PROBLEM DETAILS :: Copy every one of the items below word for word, keeping each line unchanged.

INFORMATION SUPPLIED ::
---+---

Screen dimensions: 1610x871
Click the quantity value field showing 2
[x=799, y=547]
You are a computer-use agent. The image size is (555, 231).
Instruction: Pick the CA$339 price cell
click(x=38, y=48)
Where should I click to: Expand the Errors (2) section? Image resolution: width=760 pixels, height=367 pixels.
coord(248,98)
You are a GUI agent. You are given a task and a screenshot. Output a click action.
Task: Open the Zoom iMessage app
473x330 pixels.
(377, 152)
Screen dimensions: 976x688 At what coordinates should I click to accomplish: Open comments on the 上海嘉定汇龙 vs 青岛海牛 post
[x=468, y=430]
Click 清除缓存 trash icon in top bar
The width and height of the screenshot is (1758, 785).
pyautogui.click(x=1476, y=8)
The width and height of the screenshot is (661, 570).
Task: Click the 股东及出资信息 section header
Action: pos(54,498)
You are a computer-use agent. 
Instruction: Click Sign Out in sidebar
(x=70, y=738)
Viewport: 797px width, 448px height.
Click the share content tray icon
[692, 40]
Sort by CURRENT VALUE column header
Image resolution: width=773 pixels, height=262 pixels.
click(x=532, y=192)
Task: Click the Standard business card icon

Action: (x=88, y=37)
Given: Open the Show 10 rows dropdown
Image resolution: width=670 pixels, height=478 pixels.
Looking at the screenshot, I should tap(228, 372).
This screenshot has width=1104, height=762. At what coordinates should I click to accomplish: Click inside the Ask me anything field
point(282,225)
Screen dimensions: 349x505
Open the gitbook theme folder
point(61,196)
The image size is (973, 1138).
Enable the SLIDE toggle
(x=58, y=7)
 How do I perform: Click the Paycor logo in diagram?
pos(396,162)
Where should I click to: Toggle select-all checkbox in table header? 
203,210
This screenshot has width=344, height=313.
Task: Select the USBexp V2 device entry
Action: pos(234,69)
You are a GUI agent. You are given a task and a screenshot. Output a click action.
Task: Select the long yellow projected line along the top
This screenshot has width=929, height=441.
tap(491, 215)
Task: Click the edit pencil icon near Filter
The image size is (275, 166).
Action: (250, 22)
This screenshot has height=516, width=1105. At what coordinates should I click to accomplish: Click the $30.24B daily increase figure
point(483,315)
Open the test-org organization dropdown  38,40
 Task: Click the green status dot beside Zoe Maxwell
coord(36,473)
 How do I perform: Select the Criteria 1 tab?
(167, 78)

---+---

IN RESPONSE ::
Screen dimensions: 1610x871
Click the quantity value field showing 2
[x=799, y=547]
You are a computer-use agent. The image size is (555, 231).
Instruction: Pick the CA$339 price cell
click(x=38, y=48)
Where should I click to: Expand the Errors (2) section? Image resolution: width=760 pixels, height=367 pixels.
coord(248,98)
You are a GUI agent. You are given a task and a screenshot. Output a click action.
Task: Open the Zoom iMessage app
473x330 pixels.
(377, 152)
Screen dimensions: 976x688 At what coordinates should I click to accomplish: Open comments on the 上海嘉定汇龙 vs 青岛海牛 post
[x=468, y=430]
Click 清除缓存 trash icon in top bar
The width and height of the screenshot is (1758, 785).
pyautogui.click(x=1476, y=8)
The width and height of the screenshot is (661, 570).
Task: Click the 股东及出资信息 section header
Action: pos(54,498)
You are a computer-use agent. 
Instruction: Click Sign Out in sidebar
(x=70, y=738)
Viewport: 797px width, 448px height.
Click the share content tray icon
[692, 40]
Sort by CURRENT VALUE column header
Image resolution: width=773 pixels, height=262 pixels.
click(x=532, y=192)
Task: Click the Standard business card icon

Action: (x=88, y=37)
Given: Open the Show 10 rows dropdown
Image resolution: width=670 pixels, height=478 pixels.
Looking at the screenshot, I should tap(228, 372).
This screenshot has width=1104, height=762. At what coordinates should I click to accomplish: Click inside the Ask me anything field
point(282,225)
Screen dimensions: 349x505
Open the gitbook theme folder
point(61,196)
The image size is (973, 1138).
Enable the SLIDE toggle
(x=58, y=7)
 How do I perform: Click the Paycor logo in diagram?
pos(396,162)
Where should I click to: Toggle select-all checkbox in table header? 
203,210
This screenshot has width=344, height=313.
Task: Select the USBexp V2 device entry
Action: pos(234,69)
You are a GUI agent. You are given a task and a screenshot. Output a click action.
Task: Select the long yellow projected line along the top
This screenshot has width=929, height=441.
tap(491, 215)
Task: Click the edit pencil icon near Filter
The image size is (275, 166).
Action: (250, 22)
This screenshot has height=516, width=1105. At what coordinates should I click to accomplish: Click the $30.24B daily increase figure
point(483,315)
Open the test-org organization dropdown  38,40
 Task: Click the green status dot beside Zoe Maxwell
coord(36,473)
 How do I perform: Select the Criteria 1 tab?
(167, 78)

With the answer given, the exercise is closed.